Acceleration and Power A single-speed transmission is standard. Tesla says the P85 model has a top speed of 130 mph, and can accelerate from 0 to 60 mph in 4.2 seconds.

## How many motors does a P85 have?

The Tesla Model S P85 is a single-motor, rear-wheel-drive car. High power and torque was an issue in the early Teslas, which caused a few motor replacements. Three units were replaced by 680,000 km and the fourth one was running up to 1,000,000 km.

**How much horsepower does a P85 have?**

470 hp

Specs of Tesla Model S P85

Powertrain | |
---|---|

Engine power | 470 hp (310 kW) |

Engine torque | 601 Nm (443 lb-ft) |

Efficiency | 17 kWh/100 km |

Drive type | RWD |

**How fast is a Teslas P85D?**

The Tesla Model S P85D is the perfomance AWD model with the 85kWh battery. It was produced from November 2014 — February 2016. It hits 62mph (100km/h) in 3.3s and reaches a top speed of 155mph (250km/h).

### How much was a Tesla Model S in 2013?

A straight 8.75 percent CPI increase would now yield a base price for Model S of $62,400, an increase of $5,000. We are increasing prices only half that amount, giving Model S a new base price of $59,900 before federal tax credits.

### How many miles can a 2013 Tesla Model S last?

Here is the short answer to how long a Tesla Model S will last: A Tesla Model S can last between 200,000 – 400,000 miles before requiring a new battery module due to degradation. Based on an annual mileage of 15,000 miles per year this equates to approximately 13 – 27 years of service.

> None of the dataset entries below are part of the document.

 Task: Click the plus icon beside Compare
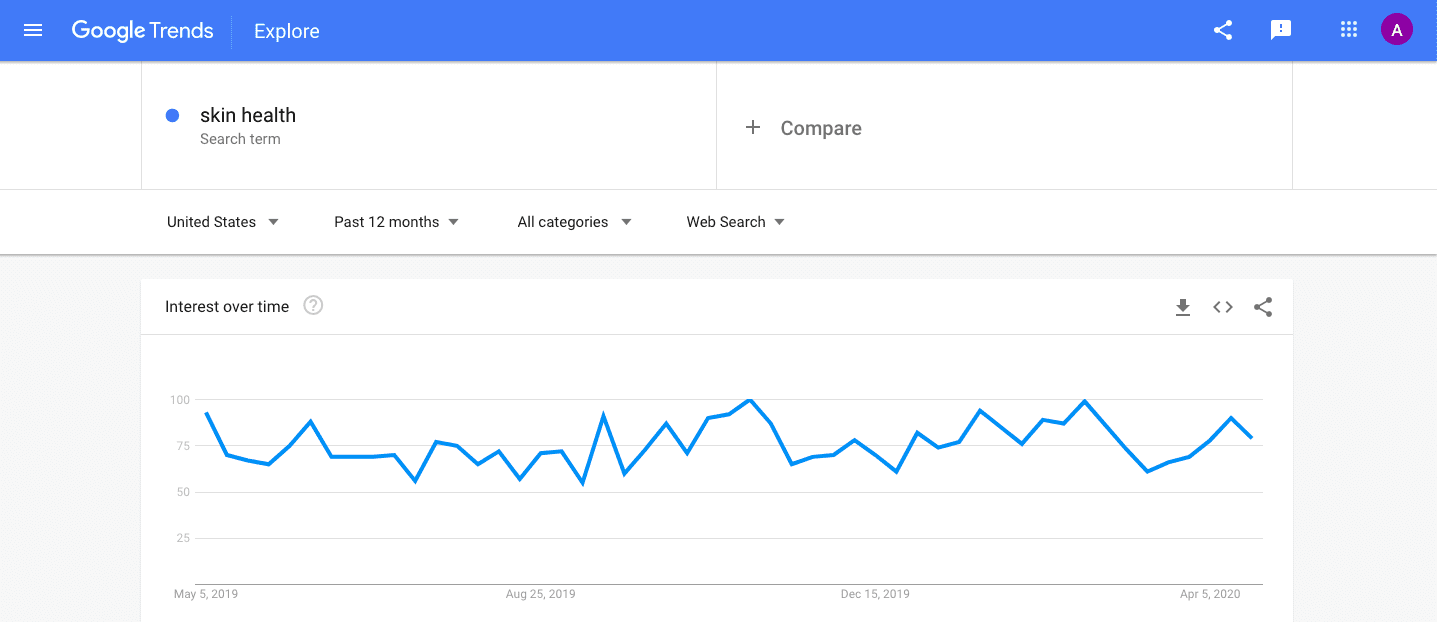(x=753, y=127)
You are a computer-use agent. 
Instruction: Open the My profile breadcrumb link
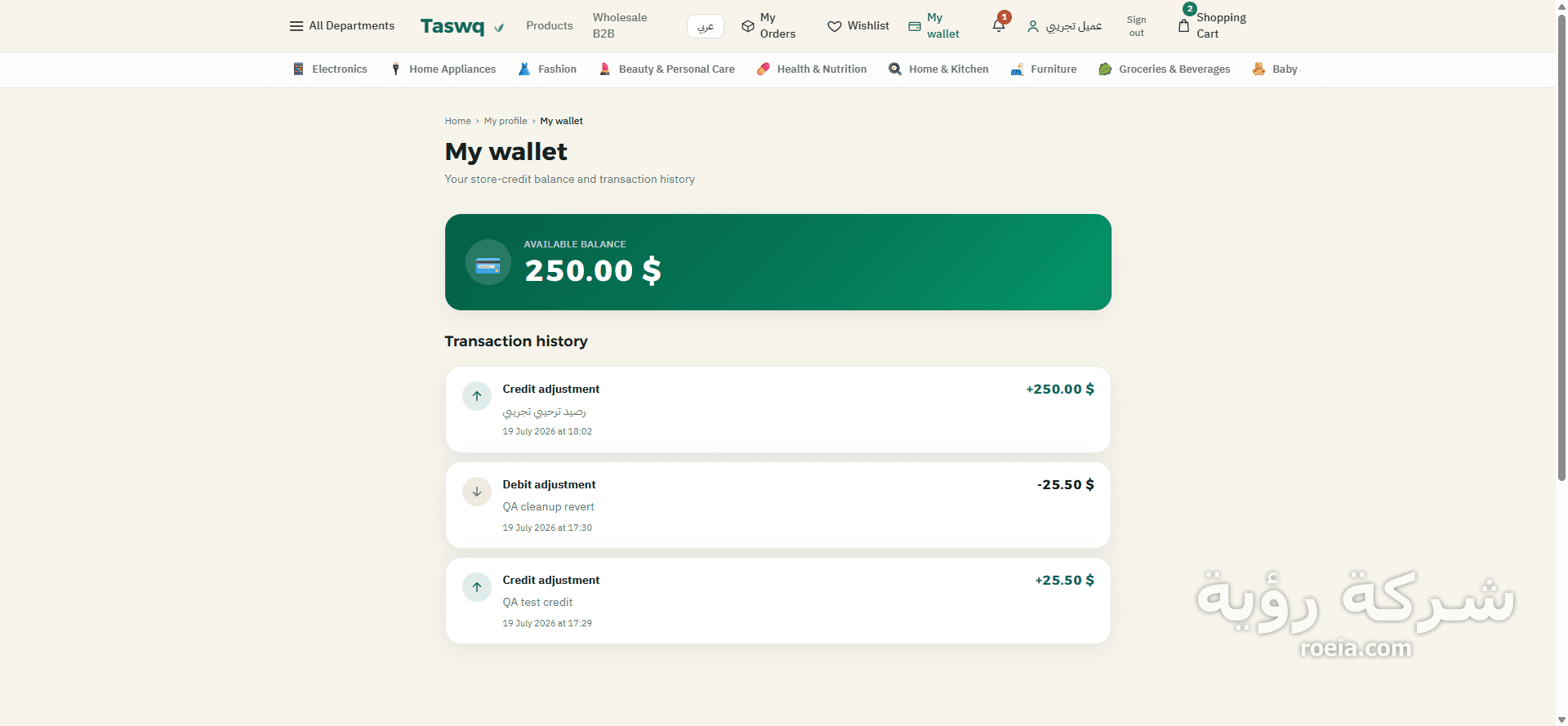pos(506,121)
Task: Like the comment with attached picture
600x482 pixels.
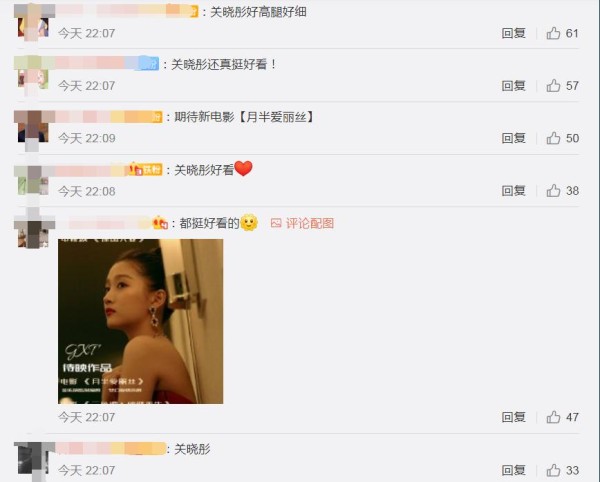Action: click(x=553, y=417)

**How much is a 2010 Tesla?**

Tesla Roadster

TRIM | Original MSRP | 5-Year Cost to Own / Rating |
---|---|---|

Base Convertible | $109,000 | N.A. |

Base Convertible | $109,000 | N.A. |

Sport Convertible | $128,500 | N.A. |

**How much is a used 2013 Tesla Model S?**

The value of a used 2013 Tesla Model S ranges from $20,097 to $36,024, based on vehicle condition, mileage, and options.

## How many years do Tesla batteries last?

22 and 37 years

According to Elon Musk on Twitter, Tesla car batteries are supposed to technically last for 300,000 to 500,000 miles, which is 1,500 battery cycles. That’s between 22 and 37 years for the average car driver, who, according to the Department of Transportation, drives about 13,500 miles per year.